Chang’s favorite type of coral is the euphyllia coral, a type of LPS. He enjoys growing this type of coral due to its vibrant colors and the way they wave under the water.
In addition to preparing the water and lights, Chang makes sure the water temperature, salinity, pH and trace element levels are correct. These factors all contribute to the health of the corals. The junior also utilizes special kinds of fish, such as the six line wrasse, which help keep the tank clean by eating excess algae. Chang received lots of help from others in the beginning and reached out to many people in the coral community. Since then he has grown his own Instagram account @reeflng and has also amassed a following over a thousand. He logs and shares his coral growing progress on this account.

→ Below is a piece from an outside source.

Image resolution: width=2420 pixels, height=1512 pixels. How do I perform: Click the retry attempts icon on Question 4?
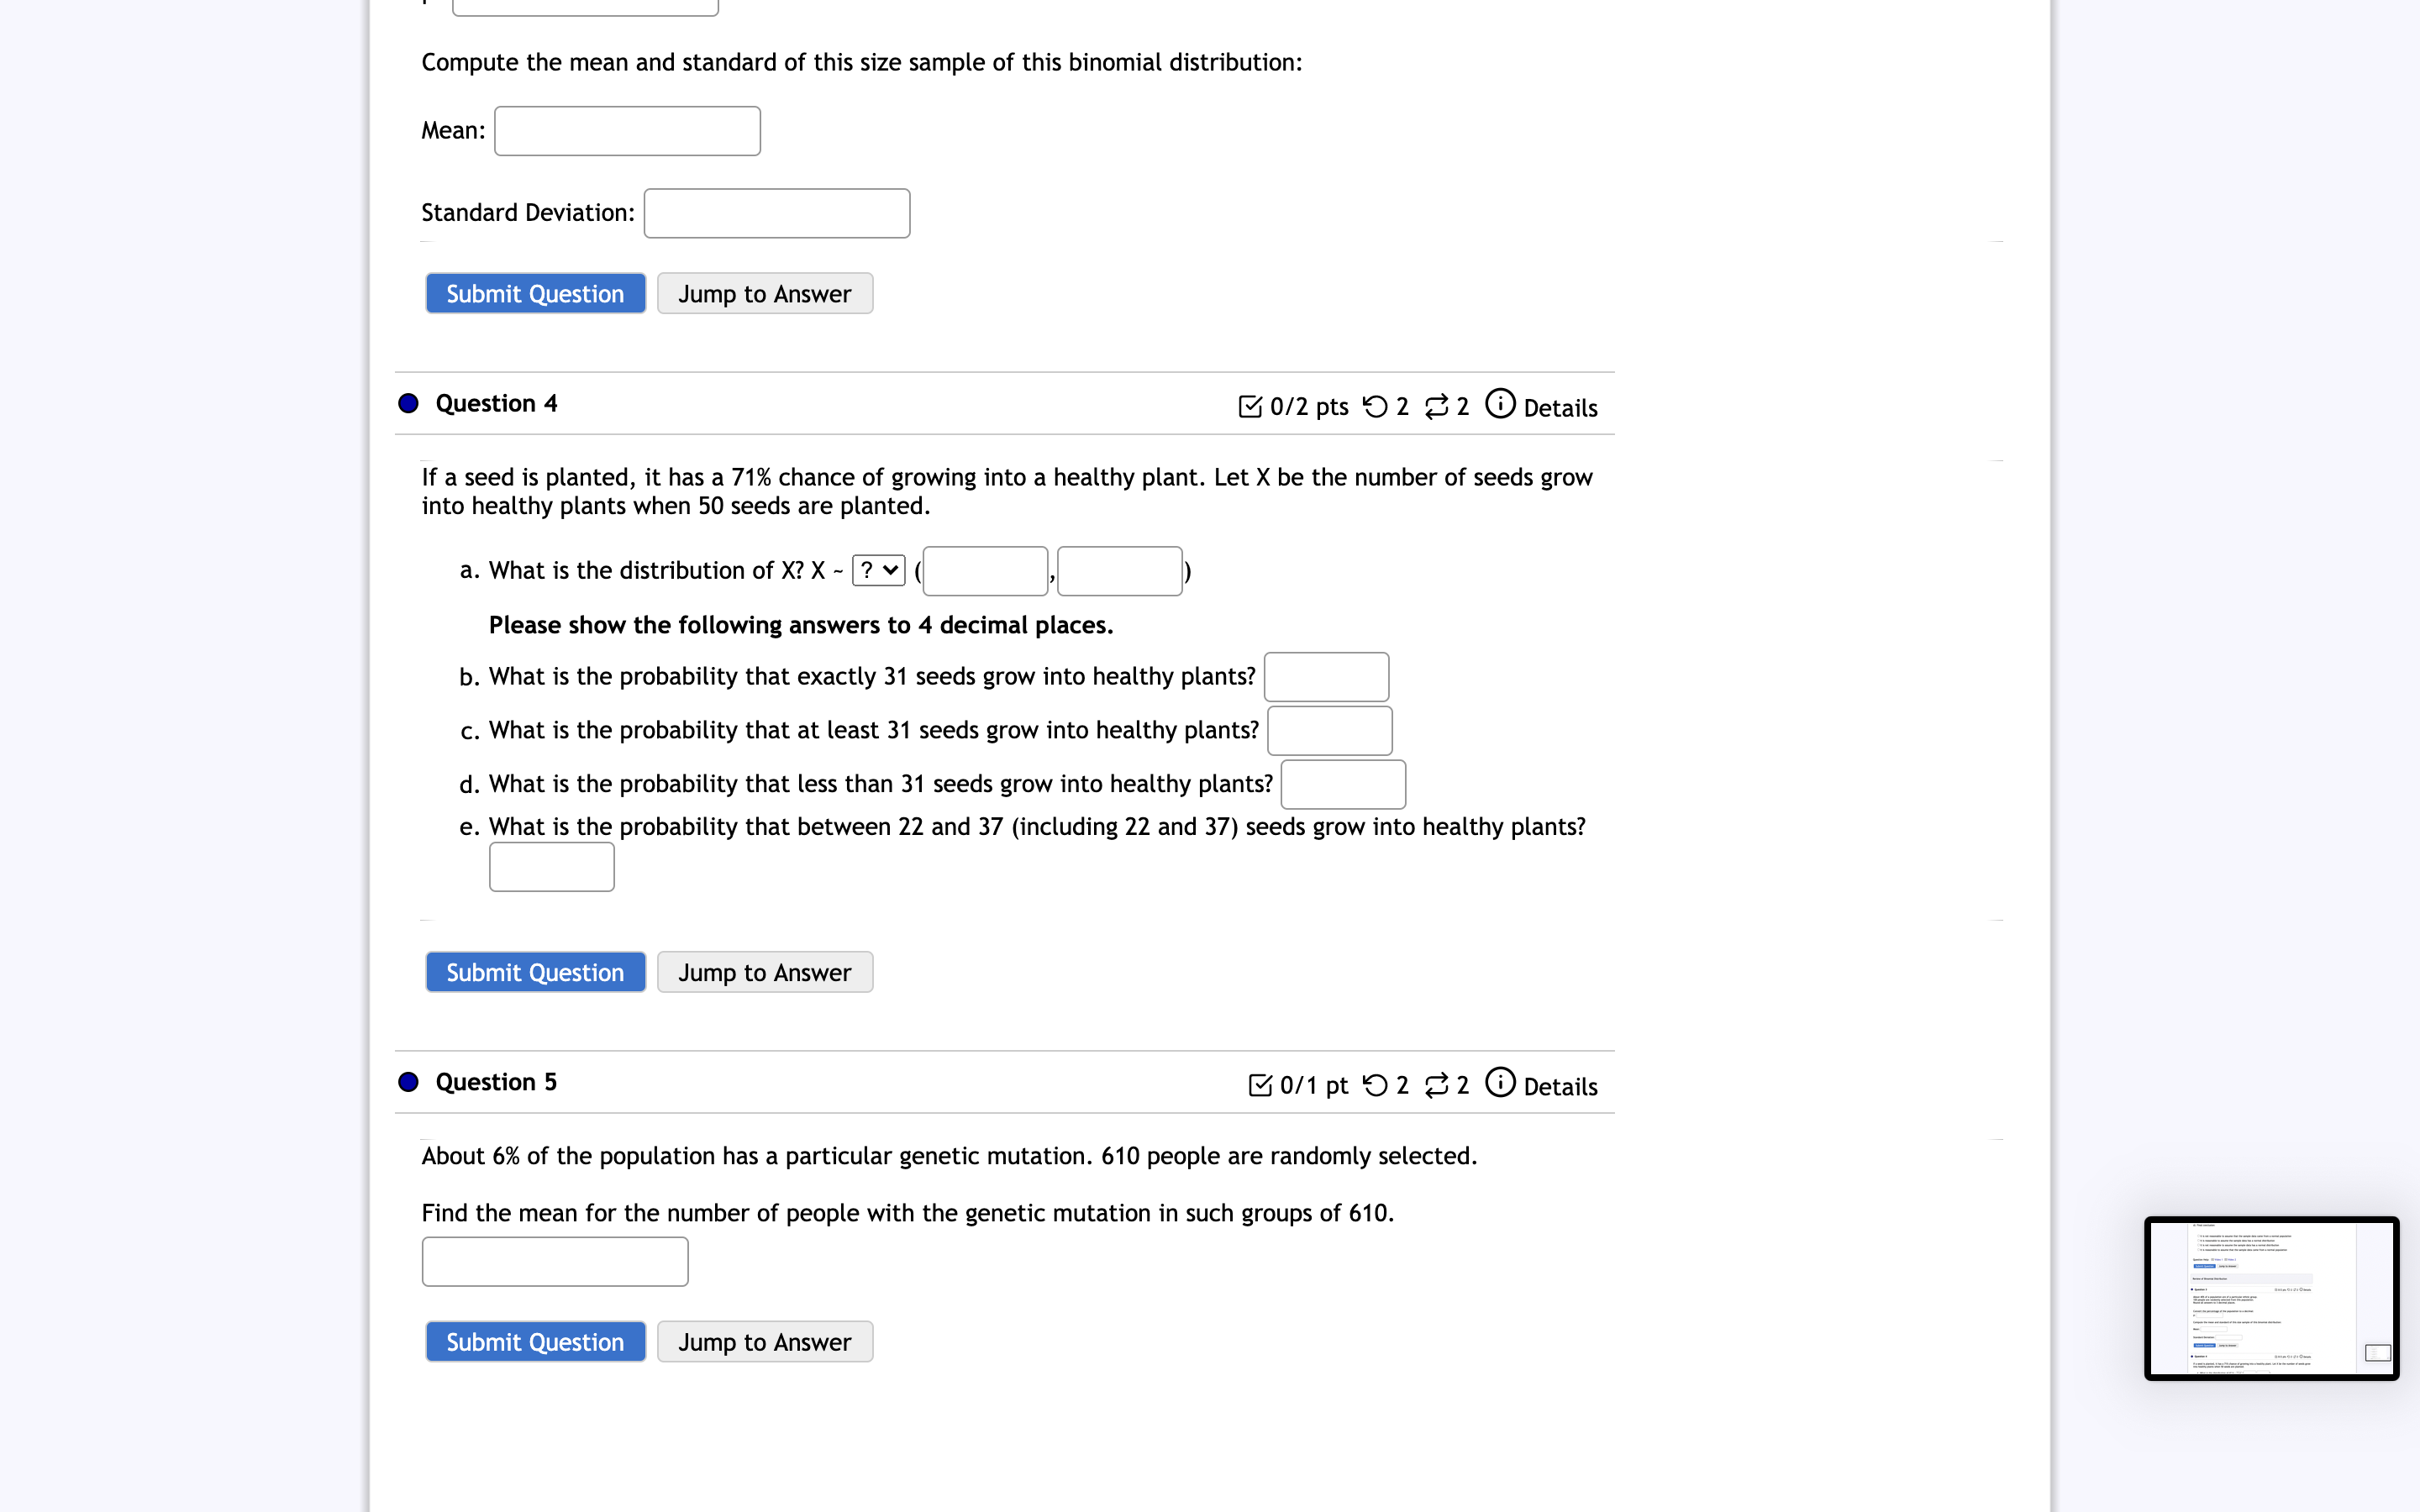pos(1376,406)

“Every single week I would spend at least thirty minutes to an hour [doing] daily maintenance, like cleaning off the glass,” Chang said. “But after three weeks I’ll do a full dedicated two hour maintenance, just to clean the water or if any corals have fallen down off the rocks or anything bad that I need to fix.”
Chang sells his corals on an app called Offer Up, a general selling app. The convenience of the app allows Chang to meet up with customers locally, usually around his house or somewhere nearby. On occasion, he also trades some of his corals. Chang sells his corals for many different prices, ranging from $5 to $400. Since some corals are harder to grow, he sells certain corals based on the level of experience the customers have.
“I enjoy growing corals and learning about them, as well as seeing their development,” Chang said, “When the time comes I can frag them, which means we’re fragmenting and cutting the coral to sell to others.”
Chang said that he usually doesn’t sell the entire colony. Instead, he sells the fragmented pieces while keeping the original coral. He stores the corals that he sells in Meet Fresh cups.
“I think it’s really fascinating that I’m able to grow such an unique animal in my own house as a hobby,” Chang said.